(Data records)
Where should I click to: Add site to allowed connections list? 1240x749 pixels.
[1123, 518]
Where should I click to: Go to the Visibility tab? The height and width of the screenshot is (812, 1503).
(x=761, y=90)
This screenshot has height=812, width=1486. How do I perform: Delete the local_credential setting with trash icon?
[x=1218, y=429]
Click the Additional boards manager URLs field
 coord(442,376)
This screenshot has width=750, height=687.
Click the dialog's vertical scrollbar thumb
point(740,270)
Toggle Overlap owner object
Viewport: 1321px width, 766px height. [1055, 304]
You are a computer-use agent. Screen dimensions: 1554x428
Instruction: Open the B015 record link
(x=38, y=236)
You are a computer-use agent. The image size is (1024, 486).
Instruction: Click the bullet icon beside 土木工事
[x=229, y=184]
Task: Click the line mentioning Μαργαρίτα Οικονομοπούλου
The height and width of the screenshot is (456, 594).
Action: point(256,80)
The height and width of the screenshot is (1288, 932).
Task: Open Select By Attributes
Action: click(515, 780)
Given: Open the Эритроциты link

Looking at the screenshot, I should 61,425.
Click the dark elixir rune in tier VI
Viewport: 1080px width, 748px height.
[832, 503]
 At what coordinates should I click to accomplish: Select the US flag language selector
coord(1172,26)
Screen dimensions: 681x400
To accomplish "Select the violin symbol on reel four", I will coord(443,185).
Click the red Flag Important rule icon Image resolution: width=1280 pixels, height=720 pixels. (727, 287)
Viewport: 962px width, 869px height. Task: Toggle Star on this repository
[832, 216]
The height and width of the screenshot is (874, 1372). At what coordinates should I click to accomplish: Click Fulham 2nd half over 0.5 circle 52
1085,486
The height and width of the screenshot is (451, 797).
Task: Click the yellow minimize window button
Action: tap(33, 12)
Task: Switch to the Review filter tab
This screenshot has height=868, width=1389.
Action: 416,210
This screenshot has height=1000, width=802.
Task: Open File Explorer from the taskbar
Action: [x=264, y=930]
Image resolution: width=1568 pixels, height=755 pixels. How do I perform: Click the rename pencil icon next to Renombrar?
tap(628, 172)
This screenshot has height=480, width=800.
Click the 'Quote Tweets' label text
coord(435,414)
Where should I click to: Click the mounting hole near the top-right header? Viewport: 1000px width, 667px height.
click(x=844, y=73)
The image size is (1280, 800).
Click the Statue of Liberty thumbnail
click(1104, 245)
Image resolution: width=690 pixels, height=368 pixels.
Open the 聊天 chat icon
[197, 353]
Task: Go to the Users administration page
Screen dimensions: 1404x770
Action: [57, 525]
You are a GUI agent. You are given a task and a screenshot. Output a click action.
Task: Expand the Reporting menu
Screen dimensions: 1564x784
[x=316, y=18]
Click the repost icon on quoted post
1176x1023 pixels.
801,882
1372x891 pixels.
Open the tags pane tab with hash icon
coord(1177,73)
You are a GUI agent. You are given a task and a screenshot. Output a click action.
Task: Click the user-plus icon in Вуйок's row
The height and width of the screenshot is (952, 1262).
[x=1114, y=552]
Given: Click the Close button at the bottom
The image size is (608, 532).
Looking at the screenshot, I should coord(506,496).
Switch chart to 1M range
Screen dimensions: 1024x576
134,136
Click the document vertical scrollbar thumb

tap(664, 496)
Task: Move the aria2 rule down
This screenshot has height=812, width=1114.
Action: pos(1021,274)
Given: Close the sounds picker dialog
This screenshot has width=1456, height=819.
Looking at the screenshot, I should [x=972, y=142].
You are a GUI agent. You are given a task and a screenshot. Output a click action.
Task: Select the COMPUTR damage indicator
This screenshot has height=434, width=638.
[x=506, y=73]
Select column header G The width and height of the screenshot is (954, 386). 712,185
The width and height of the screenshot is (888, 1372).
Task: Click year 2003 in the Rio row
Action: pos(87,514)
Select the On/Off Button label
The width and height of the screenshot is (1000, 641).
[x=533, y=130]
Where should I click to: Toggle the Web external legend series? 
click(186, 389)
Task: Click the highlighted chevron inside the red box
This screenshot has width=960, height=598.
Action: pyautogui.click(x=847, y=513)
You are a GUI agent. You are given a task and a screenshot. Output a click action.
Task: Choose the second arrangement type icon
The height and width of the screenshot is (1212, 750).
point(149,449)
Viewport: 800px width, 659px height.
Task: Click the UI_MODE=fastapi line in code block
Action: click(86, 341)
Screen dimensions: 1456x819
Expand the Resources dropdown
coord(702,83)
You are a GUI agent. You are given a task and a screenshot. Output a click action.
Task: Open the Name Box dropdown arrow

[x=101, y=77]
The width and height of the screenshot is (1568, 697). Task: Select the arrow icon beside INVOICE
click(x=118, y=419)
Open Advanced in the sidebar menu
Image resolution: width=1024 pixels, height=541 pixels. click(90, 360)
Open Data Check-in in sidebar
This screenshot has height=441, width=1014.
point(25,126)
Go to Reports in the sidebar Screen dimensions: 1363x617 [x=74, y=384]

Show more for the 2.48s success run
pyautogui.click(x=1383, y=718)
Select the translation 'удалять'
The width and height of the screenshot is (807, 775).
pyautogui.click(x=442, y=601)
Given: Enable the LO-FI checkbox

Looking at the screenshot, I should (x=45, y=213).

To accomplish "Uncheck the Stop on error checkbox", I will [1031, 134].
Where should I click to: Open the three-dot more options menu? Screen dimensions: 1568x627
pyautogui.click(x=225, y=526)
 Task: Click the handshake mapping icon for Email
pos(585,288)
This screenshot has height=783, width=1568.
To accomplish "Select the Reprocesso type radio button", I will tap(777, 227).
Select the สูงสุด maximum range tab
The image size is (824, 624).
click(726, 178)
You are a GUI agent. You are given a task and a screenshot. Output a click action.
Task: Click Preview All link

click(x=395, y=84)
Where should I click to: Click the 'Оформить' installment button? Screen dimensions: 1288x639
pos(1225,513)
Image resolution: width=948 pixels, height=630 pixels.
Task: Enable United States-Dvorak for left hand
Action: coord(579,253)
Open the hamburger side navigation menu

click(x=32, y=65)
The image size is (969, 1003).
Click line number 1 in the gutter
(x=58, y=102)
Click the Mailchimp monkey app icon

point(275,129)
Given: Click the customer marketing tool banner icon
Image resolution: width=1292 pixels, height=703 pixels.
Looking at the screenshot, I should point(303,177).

◆ WHAT YOU NEED TO DO:
Rewrite the records from the line containing "The image size is (969, 1003)." through the end of the records, replacing "gutter" with "margin" and leaving everything else unchanged.

◆ ANSWER BELOW:
The image size is (969, 1003).
Click line number 1 in the margin
(x=58, y=102)
Click the Mailchimp monkey app icon

point(275,129)
Given: Click the customer marketing tool banner icon
Image resolution: width=1292 pixels, height=703 pixels.
Looking at the screenshot, I should point(303,177).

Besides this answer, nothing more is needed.